Je demande l’indulgence de la diplomatie canadienne pour raconter un fait sur l’ambassade du Canada. Je pensais me présenter personnellement dans cette haute représentation diplomatique pour supplier les responsables de m’accorder une faveur, celle d’écouter mon ami et de lui sauver la vie, mais j’ai eu des doutes quant aux résultats. C’est pourquoi je raconte ce fait dans la presse. Mon intention n’est pas de nuire, mais de pousser un cri du cœur. Alors mes chères Excellences, épargnez-moi tout procès au nom de la lutte pour la bonne gouvernance au Burkina Faso.

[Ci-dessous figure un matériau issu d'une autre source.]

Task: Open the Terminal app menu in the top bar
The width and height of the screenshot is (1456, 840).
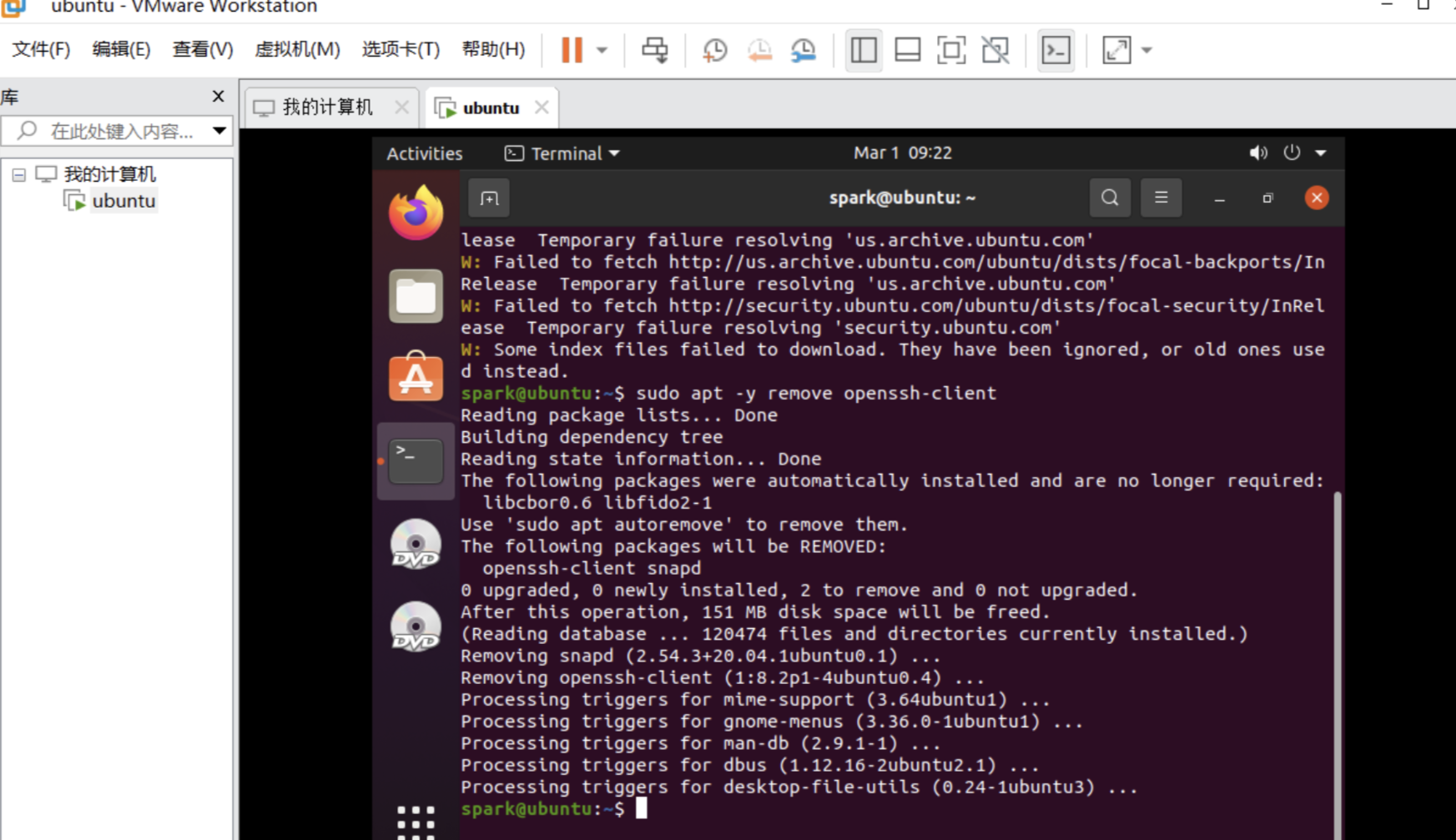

J’ai assisté impuissant aux pleurs d’un ami vigile à l’ambassade du Canada à Ouagadougou qui confessait ses déboires dans un cercle restreint avec le ton et la conviction d’un homme qui livre ses dernières volontés. Il tenait dans ses mains un préavis de licenciement. Emu, j’éprouvais des difficultés pour l’écouter et je recherchais dans mon for intérieur les mots justes pour le consoler quand il a conclu en langue mooré par des termes poignants que j’essaie de traduire : « Ce qui est insoutenable c’est que les Blancs veulent seulement vendre notre salaire à une société qui va nous exploiter pour faire le même travail pour un petit salaire. Après plus de vingt ans de service pour certains ! Il y en a même qui étaient là à l’ouverture de cette ambassade ! C’est de l’injustice... ». Étonné par une telle éventualité dans une ambassade comme celle du Canada, je lui ai demandé des éclaircissements sur cette histoire qui reste surprenante.

Les raisons officielles.

Comme raisons officielles, pour des contraintes budgétaires, le responsable administratif de l’ambassade, l’Administrateur selon notre ami, décide de réduire le coût du gardiennage. Il conclut une entente avec le Directeur de l’Unité d’Appui au Programme de Coopération Canada/Burkina Faso (UAP) pour qu’il licencie les vigiles afin de lui permettre de faire recours au service d’une société de gardiennage qui lui reviendrait moins cher. Sur le site Internet de l’ambassade, « l’UAP est une structure d’appui au programme de coopération au Burkina Faso.. . ». Dans ce cadre, une bonne partie du personnel de l’ambassade dont les gardiens auraient été recrutés par l’U AP qui les emploie ensuite au service de l’Ambassade.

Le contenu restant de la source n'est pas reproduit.